Hers was a classic voyage from left to right across the American political spectrum. Born in Duncan, Oklahoma, on November 19 1926, the daughter of an oilfield wildcatter, she went to Barnard College in New York and was an early activist for the youth division of the Socialist Party of America, as befitting a family tradition. She ultimately received her doctorate in political science from Columbia in 1968 and joined the faculty at Georgetown University in the nation’s capital. She also earned a considerable reputation in liberal circles as a feminist writer somewhat ahead of her time, including publication of books such as Political Woman in 1974. Consistent with her then political views, she was a staunch supporter of the several campaigns of the former vice president and Minnesota senator, Hubert Humphrey, and was as a delegate at the Democratic convention of 1976.

But she became disillusioned with what she saw as the weak foreign policies of President Jimmy Carter and became a member of the Committee on the Present Danger, an influential pressure group in the 1970s exercised by the Soviet threat and which served as an incubator for neo-conservatism.

In the 1980 campaign she was as an advisor to Ronald Reagan, who rewarded her with the UN ambassadorship the following year and also, unusually, gave her a seat on the National Security Council, where she was an early supporter of the scheme later known as Iran-Contra. She held both posts until 1985 (she did not, however, formally leave the Democratic Party until that year).

Her tenure at the UN was abrasive and, always outspoken, she freely confessed she detested the organisation. But her attacks on assorted authoritarian regimes and her staunch anti-communism earned her the admiration of Mr Reagan, though not always his second secretary of state, George Shultz. Still, she was frequently touted for higher office, including head of the NSC, which Mr Shultz blocked.

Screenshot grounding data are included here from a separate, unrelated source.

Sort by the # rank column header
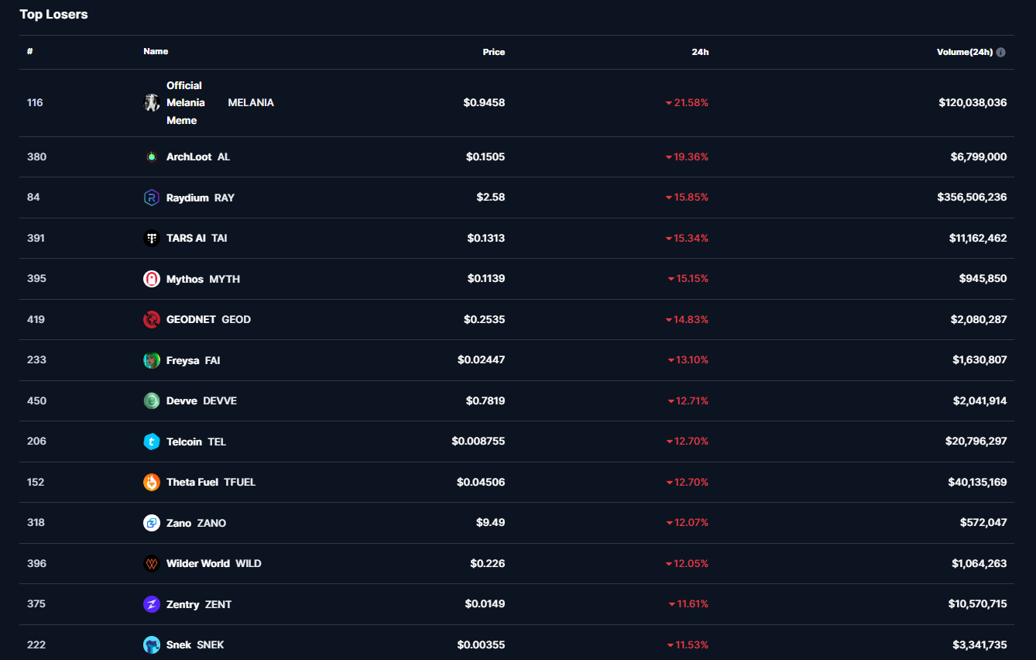Screen dimensions: 1036x660 (x=29, y=51)
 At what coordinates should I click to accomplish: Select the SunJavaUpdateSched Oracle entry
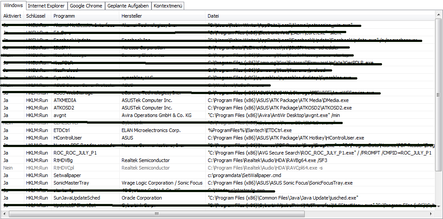(76, 198)
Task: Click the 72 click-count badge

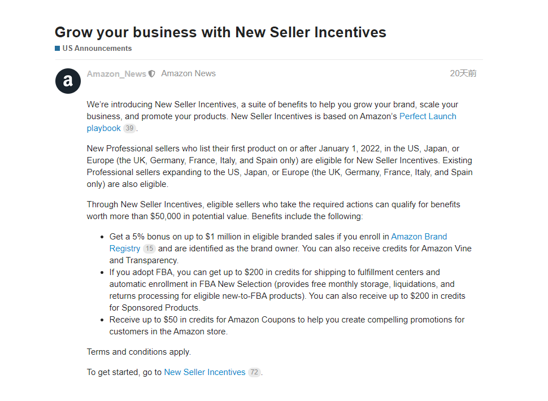Action: pos(254,372)
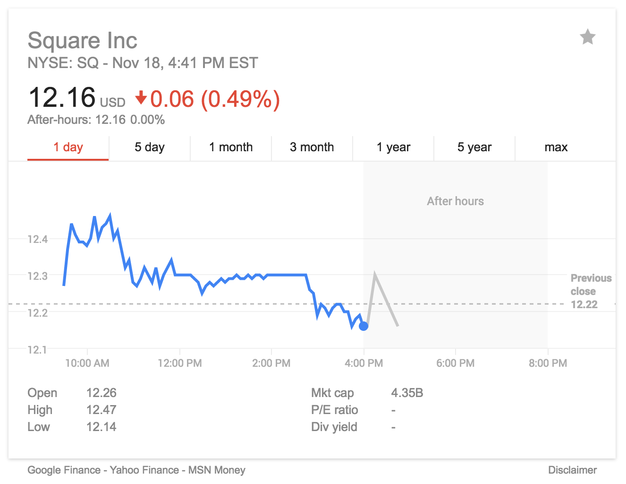Click the star icon to save stock
The height and width of the screenshot is (484, 626).
coord(587,37)
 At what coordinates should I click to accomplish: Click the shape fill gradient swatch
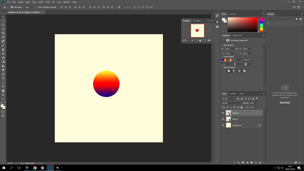(224, 60)
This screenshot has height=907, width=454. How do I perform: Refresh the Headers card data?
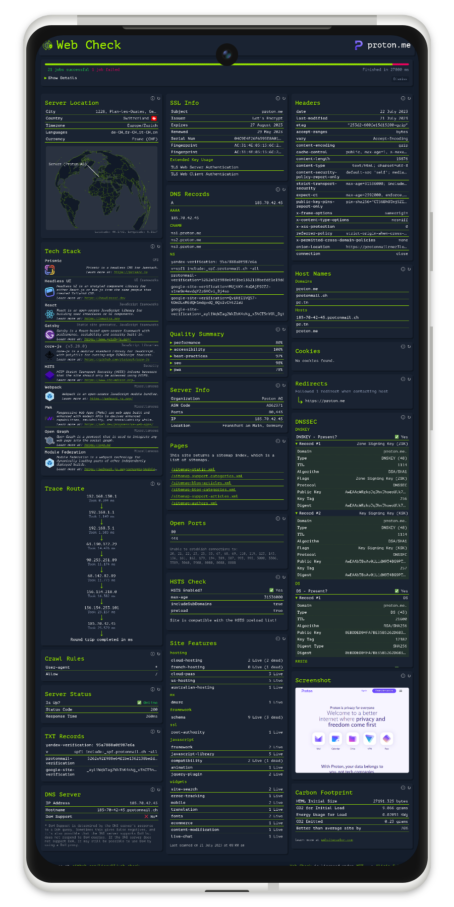[409, 98]
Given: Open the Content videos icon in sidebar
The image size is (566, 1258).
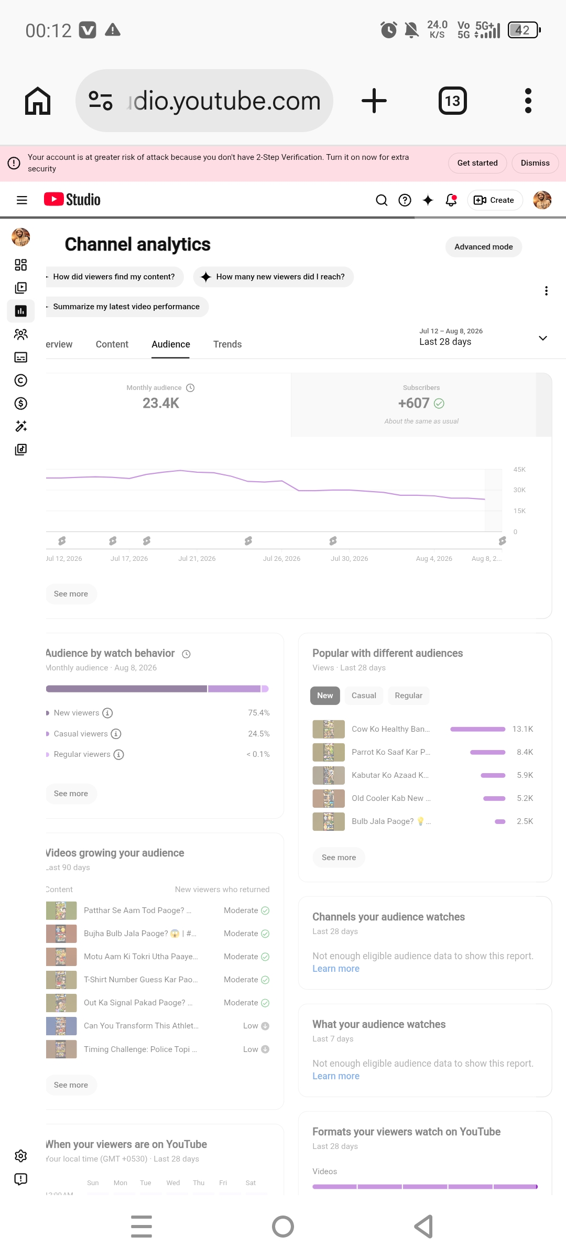Looking at the screenshot, I should click(20, 288).

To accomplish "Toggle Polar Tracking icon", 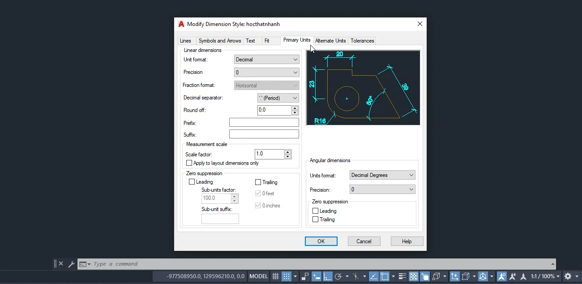I will [x=338, y=276].
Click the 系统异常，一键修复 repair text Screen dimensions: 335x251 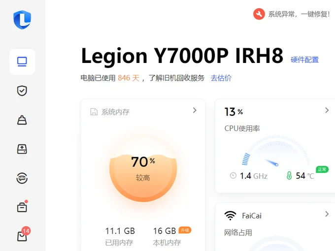point(299,14)
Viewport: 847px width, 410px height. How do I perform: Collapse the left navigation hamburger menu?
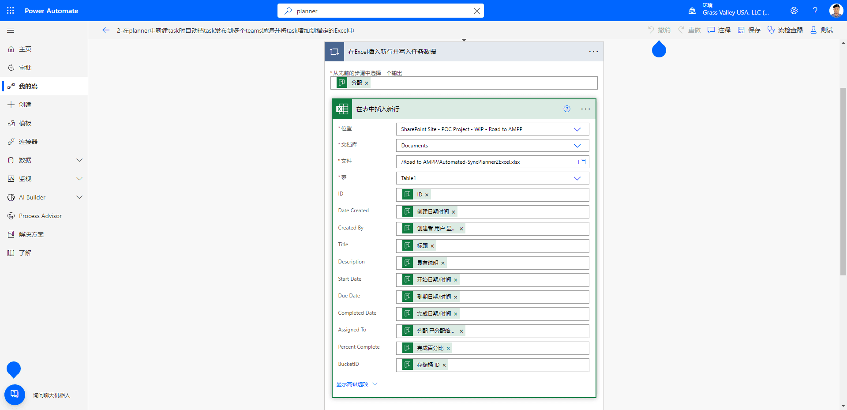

But her performance at the 1984 Republican convention, where she accused Democrats of being the “blame America first” party, increased her standing with conservatives. She contemplated running for president herself in 1987 but decided not to because she feared she would split the conservative movement and pave the way for the election of George H. W. Bush, whom she did not admire but who won anyway.

She married Evron Kirkpatrick, also a political scientist, in 1955. He died 30 years later. They had three sons, two of whom survive her.